Smith pulled himself up from his seat and stepped over Jackson, who was sleeping in the aisle. Howland was hunched two rows back, snoring into the seat back. Mack’s head had stopped hurting, but his ribs throbbed worse than ever. He slid in the seat behind Melfi, his leg irons clanking as he pushed his face to the window.

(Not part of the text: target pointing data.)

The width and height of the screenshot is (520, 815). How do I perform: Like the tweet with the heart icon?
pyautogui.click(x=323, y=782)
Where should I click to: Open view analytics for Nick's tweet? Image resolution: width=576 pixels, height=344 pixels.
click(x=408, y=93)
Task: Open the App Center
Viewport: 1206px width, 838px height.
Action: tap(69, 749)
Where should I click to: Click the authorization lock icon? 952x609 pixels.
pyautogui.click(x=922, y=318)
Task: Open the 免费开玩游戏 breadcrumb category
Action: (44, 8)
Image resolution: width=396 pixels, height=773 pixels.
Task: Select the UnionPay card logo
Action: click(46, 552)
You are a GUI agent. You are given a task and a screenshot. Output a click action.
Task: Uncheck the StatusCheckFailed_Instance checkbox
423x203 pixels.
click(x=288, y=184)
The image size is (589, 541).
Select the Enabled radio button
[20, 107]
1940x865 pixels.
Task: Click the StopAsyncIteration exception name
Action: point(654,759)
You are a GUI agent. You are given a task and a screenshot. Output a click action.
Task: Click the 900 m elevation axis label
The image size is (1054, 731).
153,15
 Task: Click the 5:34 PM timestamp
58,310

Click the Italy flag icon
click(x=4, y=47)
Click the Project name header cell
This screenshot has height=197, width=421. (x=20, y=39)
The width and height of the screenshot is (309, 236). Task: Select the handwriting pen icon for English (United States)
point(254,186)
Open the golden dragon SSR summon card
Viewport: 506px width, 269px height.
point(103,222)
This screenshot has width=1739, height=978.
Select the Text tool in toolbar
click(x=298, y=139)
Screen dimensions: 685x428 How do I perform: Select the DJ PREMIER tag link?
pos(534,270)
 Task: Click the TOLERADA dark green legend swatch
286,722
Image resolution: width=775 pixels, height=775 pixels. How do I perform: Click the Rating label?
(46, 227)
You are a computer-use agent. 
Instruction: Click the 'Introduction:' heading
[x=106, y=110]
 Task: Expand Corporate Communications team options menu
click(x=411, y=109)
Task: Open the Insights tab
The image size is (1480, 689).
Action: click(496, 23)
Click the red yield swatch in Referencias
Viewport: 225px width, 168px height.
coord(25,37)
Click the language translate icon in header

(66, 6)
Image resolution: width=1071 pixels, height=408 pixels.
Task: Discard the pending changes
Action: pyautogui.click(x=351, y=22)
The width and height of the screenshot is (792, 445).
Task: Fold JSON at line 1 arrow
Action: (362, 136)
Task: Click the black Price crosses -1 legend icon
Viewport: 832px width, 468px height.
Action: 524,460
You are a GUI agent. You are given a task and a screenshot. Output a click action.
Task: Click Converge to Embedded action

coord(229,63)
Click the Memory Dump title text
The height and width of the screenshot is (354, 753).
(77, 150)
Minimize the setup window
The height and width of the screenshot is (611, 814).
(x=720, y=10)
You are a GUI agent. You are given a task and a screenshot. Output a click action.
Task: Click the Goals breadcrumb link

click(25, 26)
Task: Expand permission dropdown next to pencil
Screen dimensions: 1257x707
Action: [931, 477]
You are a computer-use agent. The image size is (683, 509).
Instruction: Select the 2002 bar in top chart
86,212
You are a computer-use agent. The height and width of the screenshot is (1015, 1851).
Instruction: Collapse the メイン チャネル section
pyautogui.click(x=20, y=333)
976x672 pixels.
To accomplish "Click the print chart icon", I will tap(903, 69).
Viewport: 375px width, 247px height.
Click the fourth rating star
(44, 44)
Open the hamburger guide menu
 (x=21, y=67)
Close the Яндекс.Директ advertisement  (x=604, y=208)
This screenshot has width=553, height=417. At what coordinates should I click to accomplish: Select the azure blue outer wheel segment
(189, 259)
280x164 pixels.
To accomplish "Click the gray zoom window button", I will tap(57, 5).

A long strip of black jutted roughly parallel to the sea, lit by the full moon. A phalanx of heavy earthmovers worked on one end, pushing and leveling. On the other, crews were erecting a shelter of some sort; from here it looked like a curved pizza box. There were planes lined in a neat row near the middle. They were far away and the light was poor, but one was definitely an airliner or similar transport. There were at least two others, smaller military jets, possibly MiG-21’s. The bus bounced and turned around the road, its path taking them out of view.
“The strip’s being extended. They’ve paved it pretty recently,” Mack told G
unny. “We had a small airstrip on the map up north here somewhere when we briefed the mission; I think we had it pegged as a dirt strip. It’s a lot bigger than that now.”
One of the guards at the front of the bus grunted an instruction to keep quiet. Mack held up his hand as if he would, then leaned close to Gunny.
“There’s a transport down there, an airliner. I can’t tell in the dark what it is, but I’d bet they’re going to fly us out.”
“I say we don’t,” hissed Gunny. “I don’t think they’re going to be taking us home. And I don’t want to star in this trial the raghead is talking about.”
“I agree,” Mack said. He felt his ribs tug at him, as if to remind him they weren’t exactly loaded with options. “I don’t know what sort of chance we’re going to have, though.”
“Were you thinking of that when you slugged the raghead’s guard?”
“No,” said Mack. “But I should have.”
“You make a move, we’ll follow,” said Melfi solemnly. “Should we stall getting off the bus?”
What would that get them? A few more minutes? For what?
Odds were the Iranian would just shoot them and be done.
Preferable to being turned into cowards and traitors. That was where this was headed.
Mack grunted noncommittally, unsure what to say, much less do. He put his head back against the stiff seat top. The anger that had exploded inside him had disappeared; it seemed foreign now, as if it belonged to someone else—Melfi most likely. He was a pilot—logical, careful, precise.
Except when he let himself get shot down. That had been a fuck-up, despite what Gunny had said.
Unlike him. He was too damn good to get whacked so easy. Too damn good to do something stupid.
So what the hell was he doing sitting here?
As the bus started down the winding road, the moon stabbed his eyes. Mack sighed, but didn’t close them.